Pat Pelham lives in Birmingham, Alabama. About four years ago, she felt called to help people in need. Her pastor at Independent Presbyterian Church suggested she get their church involved in Bread for the World.
Pat and her friend Elaine Van Cleave came to hear me talk about Bread for the World at Our Lady of Sorrows Catholic Church. After that event, Pat and Elaine started to organize. They got their church's hunger committee involved in Bread for the World.
Three years ago, they invited their member of Congress, Rep. Spencer Bachus, to a Bread for the World dinner at Independent Presbyterian. I sat on his left, and the Presbyterian Hunger Action Enabler for Birmingham - a Republican Party activist - sat on his right. We urged Bachus to cosponsor the anti-hunger legislation that Bread for the World was pushing that year. Rep. Bachus had never before sponsored such legislation. But he called Pat the next evening and said, "I doubt that this will win me many votes, but I don't want to be responsible for even one child going hungry."

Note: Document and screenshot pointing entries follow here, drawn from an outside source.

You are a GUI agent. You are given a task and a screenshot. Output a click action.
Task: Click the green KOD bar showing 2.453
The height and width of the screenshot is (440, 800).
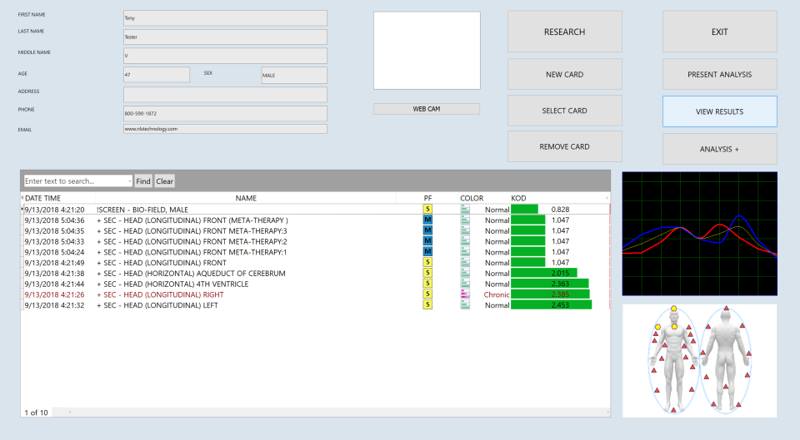click(551, 305)
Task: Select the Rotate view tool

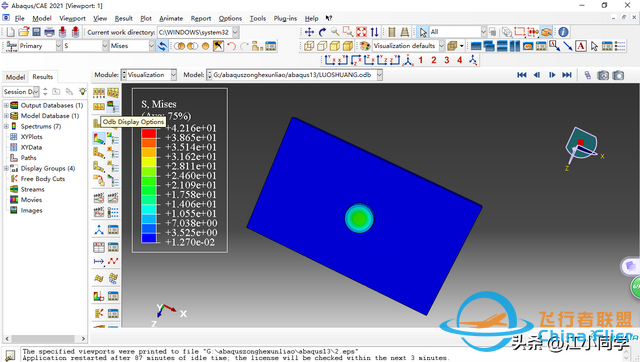Action: 322,32
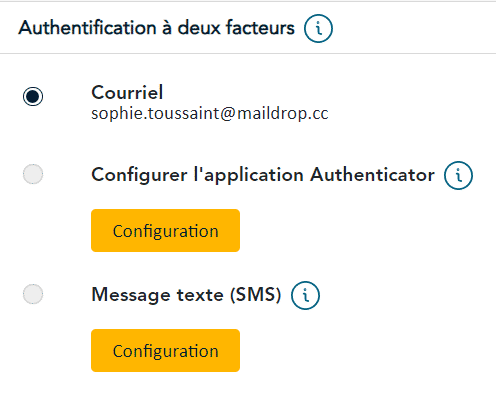
Task: Start SMS setup with its yellow button
Action: 165,350
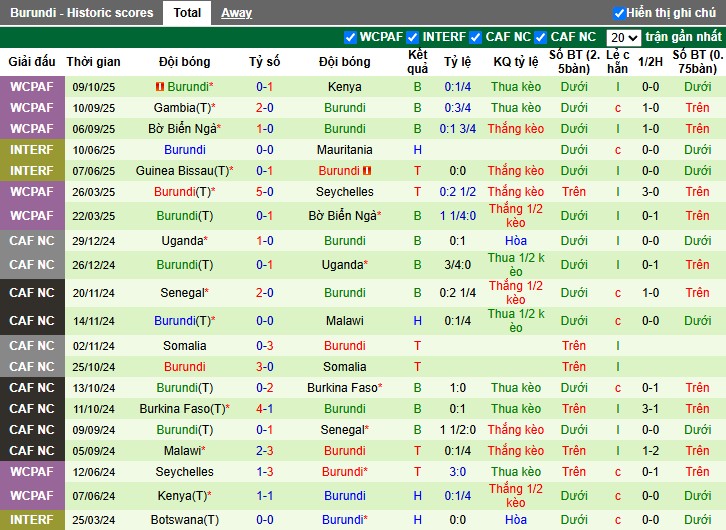Click the 'Tỷ số' column header
Screen dimensions: 726x530
coord(265,62)
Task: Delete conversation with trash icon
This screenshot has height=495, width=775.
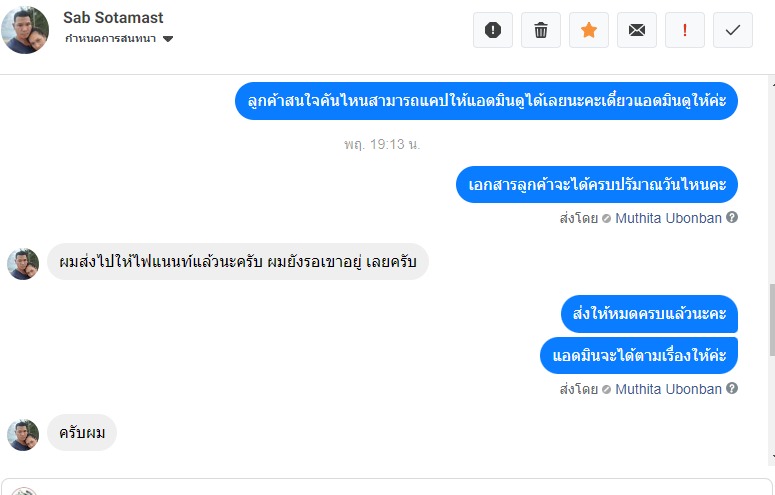Action: tap(541, 30)
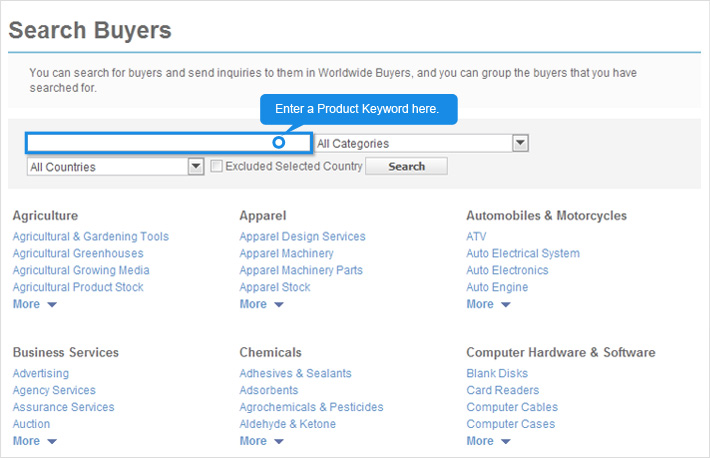The image size is (710, 458).
Task: Check the Excluded Selected Country checkbox
Action: (x=216, y=167)
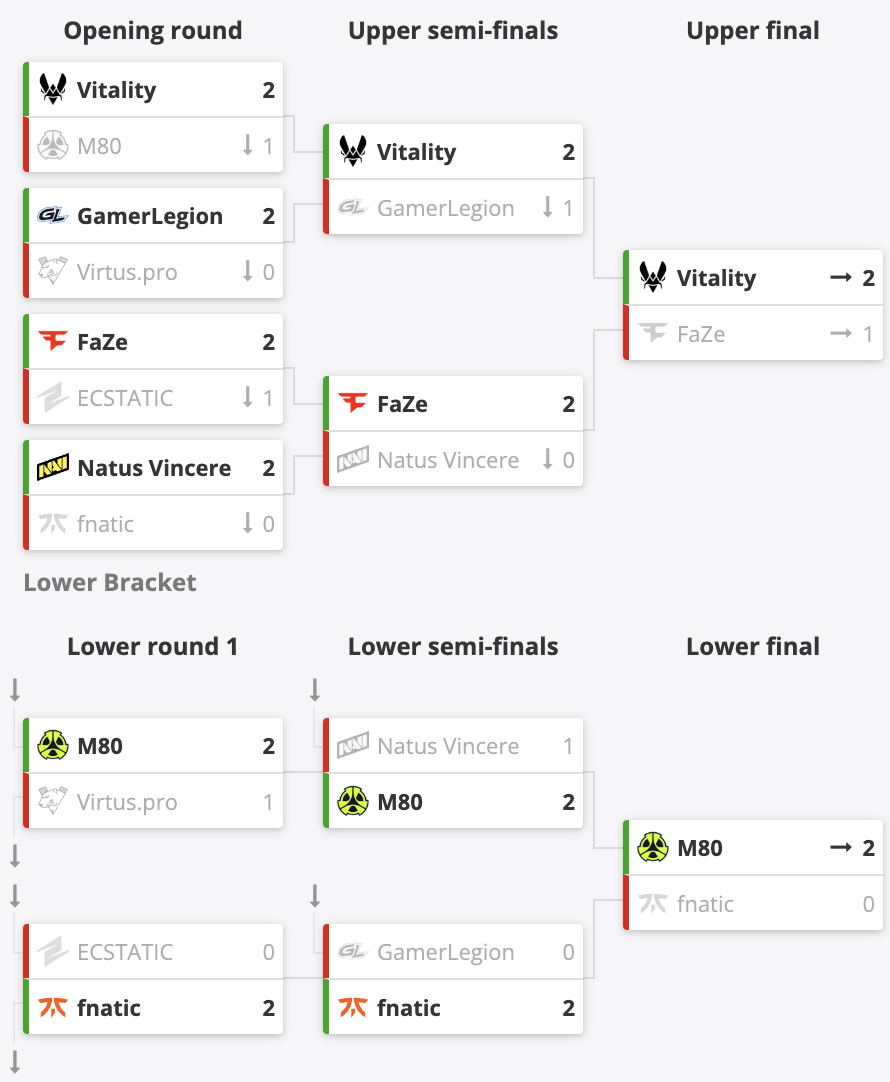890x1082 pixels.
Task: Click down arrow beside Virtus.pro's opening score
Action: coord(248,271)
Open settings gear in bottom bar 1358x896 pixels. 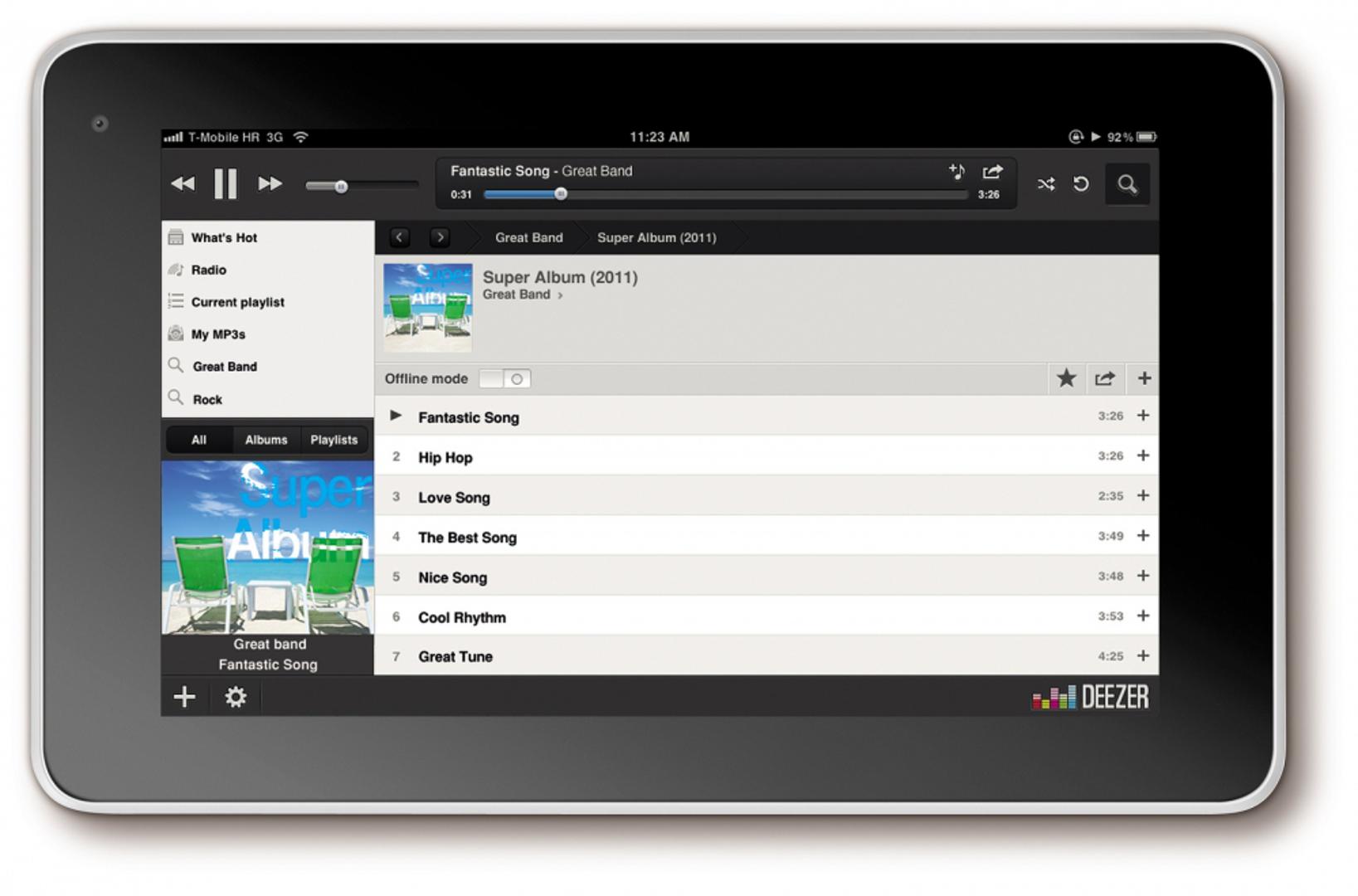point(236,697)
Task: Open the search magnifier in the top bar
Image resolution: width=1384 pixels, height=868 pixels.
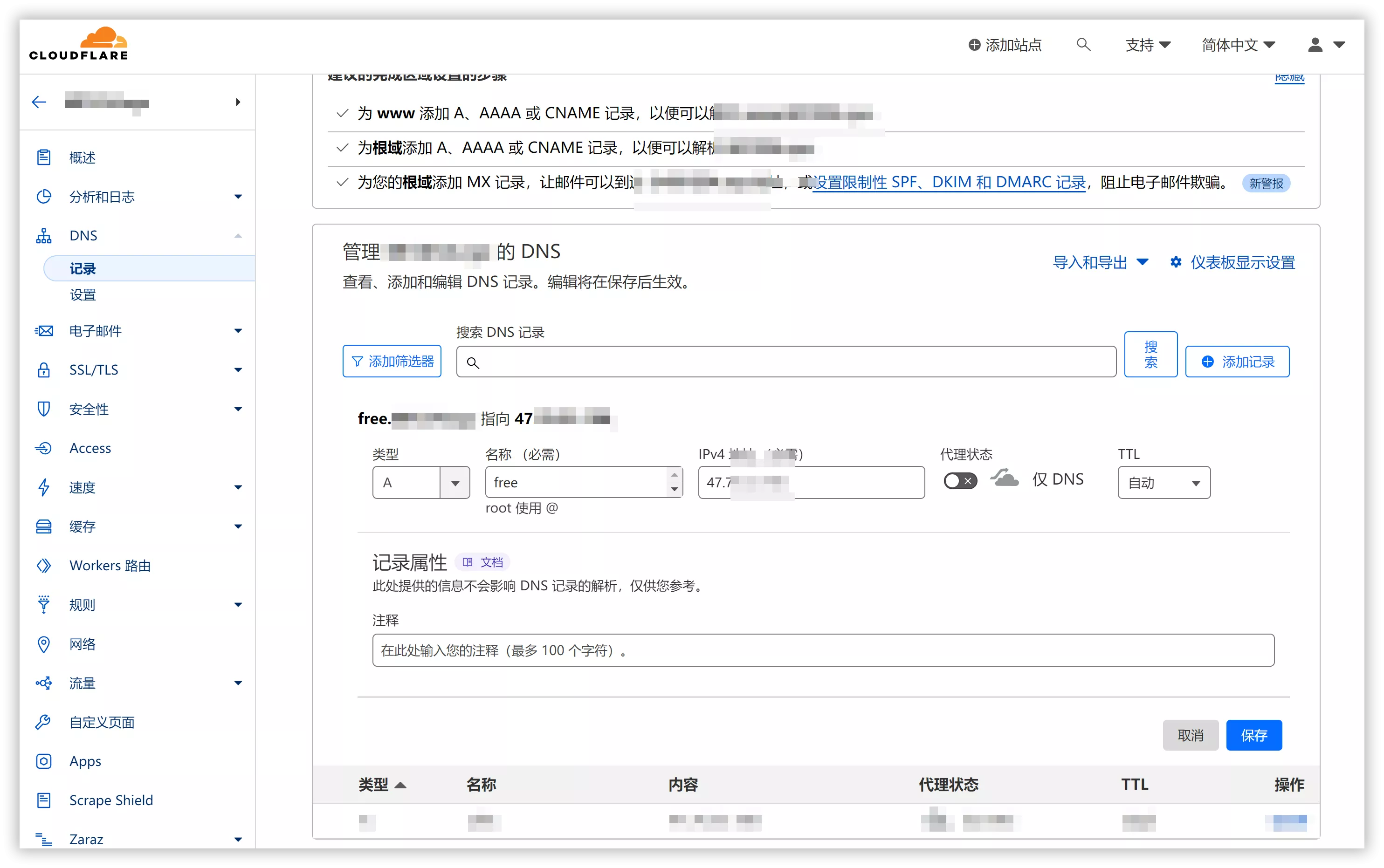Action: tap(1083, 44)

At the beginning of 1999, the Jubilee 2000 network was getting organized. Rep. Bachus had become chair of the international committee of the House Banking Committee, where any congressional action on debt relief would have to start. Pat, Elaine, and two friends from Independent Presbyterian flew up to Washington, D.C., at their own expense to bring Bachus a debt relief petition with 400 signatures.
"I don't know much about economics or international finance," Elaine explained. "But I do know that about 30,000 children die every day from hunger and other preventable causes, and, as a mother, that really bothers me....it would help a lot if you would sponsor this Jubilee legislation."